Context: Take a directed graph $$G$$ with a specified subset of source vertices $$S$$ and target vertices $$T$$. We say a subset $$I\subseteq T$$ of size $$r$$ is independent if there exist $$r$$ distinct vertices in $$S$$ which can be connected to distinct vertices of $$I$$ via a collection of $$r$$ vertex-disjoint paths in $$G$$. In other words, there is a flow of size $$r$$ from $$S$$ to $$I$$.

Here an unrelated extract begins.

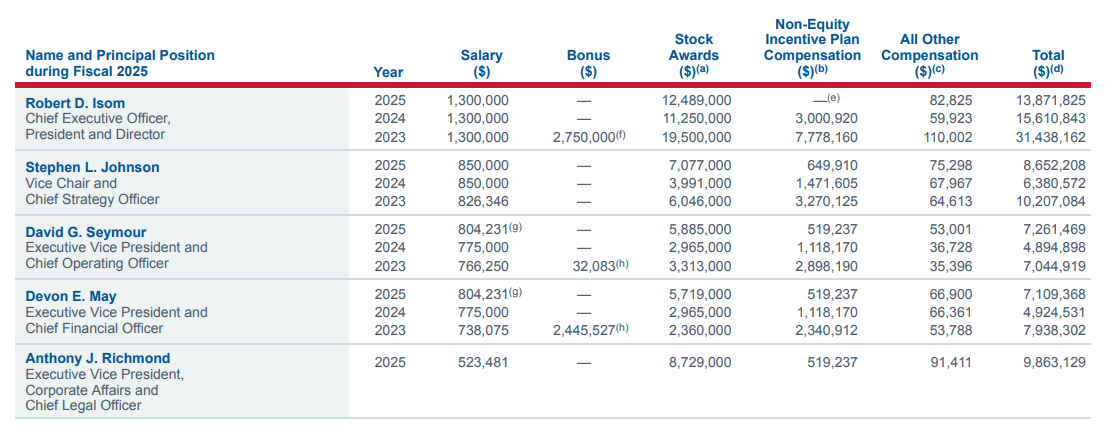Click Devon May's 2023 bonus 2,445,527

pyautogui.click(x=584, y=329)
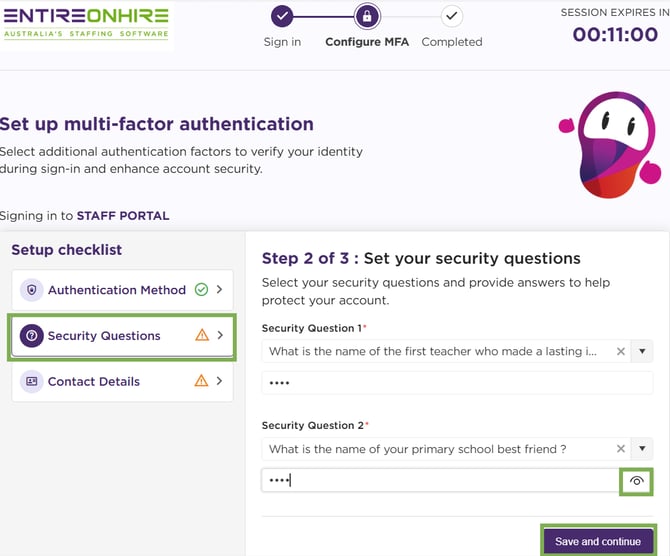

It turns out that a graph together with independent subsets of vertices defined in this way forms a structure known as a gammoid, which is itself a special case of a structure known as a matroid. Many algorithms that work with matroids take as input a linear representation of the matroid. In the context of this problem, this representation is a matrix $$M$$ whose column vectors $$\vec{v}_u$$ are indexed by vertices $$u$$ in $$G$$, with the property that a subset $$I$$ of vertices is independent if and only if the corresponding list of column vectors $$\{\vec{v}_u\}_{u\in I}$$ is linearly independent.

Several sources (see here and here for example) observe that is well-known that given $$G$$, $$S$$, and $$T$$, one can build a matrix representation of the associated gammoid in randomized polynomial time. However, I have not been able to find any reference to the precise running time of this algorithm. This motivates the following question.

Question: Given a graph $$G$$ with source set $$S$$ and target set $$T$$, how quickly can we build a matrix representation of the associated gammoid? Randomness is allowed.

I'm mainly interested in the dependence on the the number of vertices $$n$$ in the graph, but it would be good to know the dependence on the number of source vertices $$|S| = k$$ as well.

• The papers you cite show how to reduce the problem to polynomial identity testing and then they appeal to Schwartz-Zippel lemma. Combining the two should get you an estimate rather easily. Have you tried to work it out? Sep 27, 2020 at 1:47
• The approach in the second link uses a $\tilde{O}(mn)$ algorithm for building a transversal matroid representation (Prop 3.11), then Gaussian elimination in $O(n^3)$ time to get the representation in a nice form (Prob 3.6), and then transposes the matrix (Thm 5.4) to finish. I asked the question because I wanted to know if there is a faster known approach then this. This algorithm also doesn't offer any speedups in the case where $k = o(n)$ which makes me expect better algorithms should be possible (but maybe this is addressed in the papers and I just missed it). Sep 27, 2020 at 5:29
• Why not ask the authors of the papers you cite? Sep 27, 2020 at 21:23
• Good point, I'll try that out. Sep 27, 2020 at 22:23